I generally agree for everything except Macbook Pros which outperform most available desktop setups for AI tasks - but they are also now out of reach for most people after the price hikes (6.7k now for 128gb, i got mine for 4.7k just about a year ago).

Honestly I think this is just a bad time to be buying hardware - everything is marked up an insane amount that doesn't really make sense.

rzzzt 2 hours ago | parent | prev | next [-]

For me the smaller footprint, lower power consumption and portability (admittedly between desks only) are the three advantages of using a laptop over a desktop for these purposes.

pixelpoet an hour ago | parent [-]

The Strix Halo mini PCs use the exact same chip, and have a much smaller footprint than any laptop.
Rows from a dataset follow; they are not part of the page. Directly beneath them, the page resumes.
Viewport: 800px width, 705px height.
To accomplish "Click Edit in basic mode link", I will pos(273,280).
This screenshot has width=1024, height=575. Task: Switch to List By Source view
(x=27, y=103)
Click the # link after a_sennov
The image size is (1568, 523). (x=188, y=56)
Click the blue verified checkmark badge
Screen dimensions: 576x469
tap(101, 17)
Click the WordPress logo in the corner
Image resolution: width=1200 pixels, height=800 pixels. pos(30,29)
Have you seen the size of these machines? I can and have easily popped my daily driver computer into my very small backpack to attend a demoparty for example.

With the laptop you probably won't get silent operation at the peak 100-140w, i.e. you've now massively overpaid for lower performance.
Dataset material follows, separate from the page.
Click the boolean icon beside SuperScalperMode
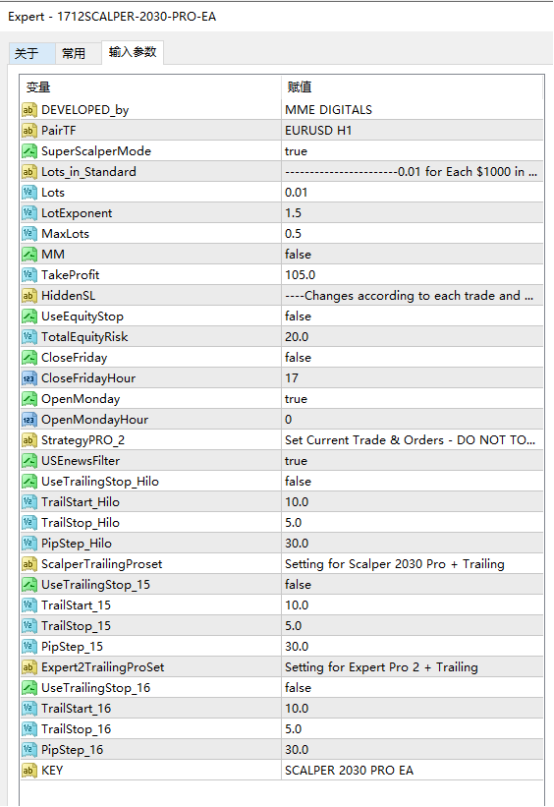 pos(29,151)
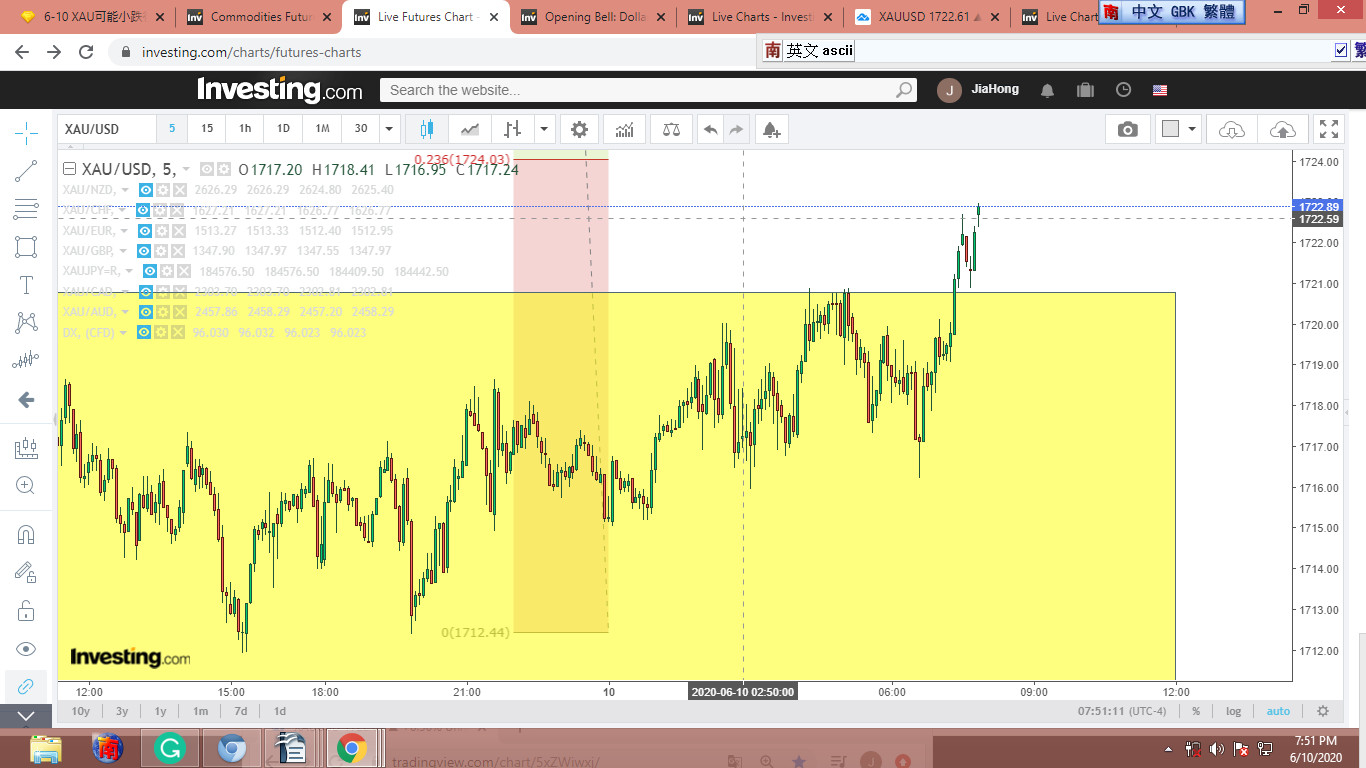The image size is (1366, 768).
Task: Click the camera snapshot icon
Action: 1127,129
throwa356262 an hour ago | parent [-]

Can you get these from vendors like Asus and lenovo these days?

The ones I've seen on aliexpress are from unknown Chinese vendors.

pixelpoet 34 minutes ago | parent [-]

I have a Framework Desktop as primary PC (great cooling, beautiful case with handle) and the Bosgame M5 dedicated for AI use.

I was also a bit wary about Bosgame but TBH they've been great and the machine is rock solid, if a little noisier than and not as pretty as the FD. You can just buy from them directly and be fine, best computer deal out there by a mile.

Gareth321 2 hours ago | parent | prev [-]

I’m mostly with you but there are some people who like to use one machine for both laptop and AI work, and it’s much cheaper than buying two separate devices.

Tepix 2 hours ago | parent | prev [-]

The cheapest ones with 128GB were 1580€/$1840 as late as mid December.

rnewme 6 hours ago | parent | prev | next [-]

What's the advantage of ds4 over llama.cpp, esp if down the line they upstream his forked kernels?

pixelpoet 3 hours ago | parent | next [-]

IIRC llama.cpp doesn't implement DSv4's compressed attention mechanism, and while it does use (credited) parts of llama.cpp, it's focused on this great model for now. Much of this is covered better in the repo's readme.

rnewme 16 minutes ago | parent [-]

In repo Readme and antirez reddit comments there was also expressed willingness to upstream.

francisduvivier 3 hours ago | parent | prev [-]

I think mainly that he can move much faster with specific improvements targeting Deepseek on Systems with unified memory (Mac or Strix). It's a lot easier to optimize if you don't need to worry about all the other architectures. So optimize he did and it's just a lot faster than llama cpp for deepseek v4 pro and flash. Also interesting features are more doable, like SSD streaming, which makes it possible to load MOE weights for a model larger than your VRAM, I don't see that landing in llama cpp anytime soon.

gruez 6 hours ago | parent | prev [-]

>The biggest problem is all the tech companies making consumer hardware completely unaffordable, and I don't think this is accidental. Look at Micron's profits and share price lately...

You realize "tech companies" isn't a monolith? Micron charging inflated prices doesn't magically benefit OpenAI. The "high prices keep out competitors" theory doesn't make much sense either. It's like saying Dennys benefits from higher egg prices because it makes cooking eggs at home more expensive.

sdf4j 5 hours ago | parent | next [-]

You got it wrong. Use appliances instead of eggs. If getting an oven gets more expensive I rather keep going to Dennys.

It’s classic capex vs opex. I’d keep paying my openai subscription instead of dropping $3k to run a subpar model. If the thing costs $1k I would consider it.

mkj 5 hours ago | parent | prev [-]

openai etc are going to have a higher utilisation of the hardware so can afford it more than small companies/people. Efficient resource use matters more when they're expensive.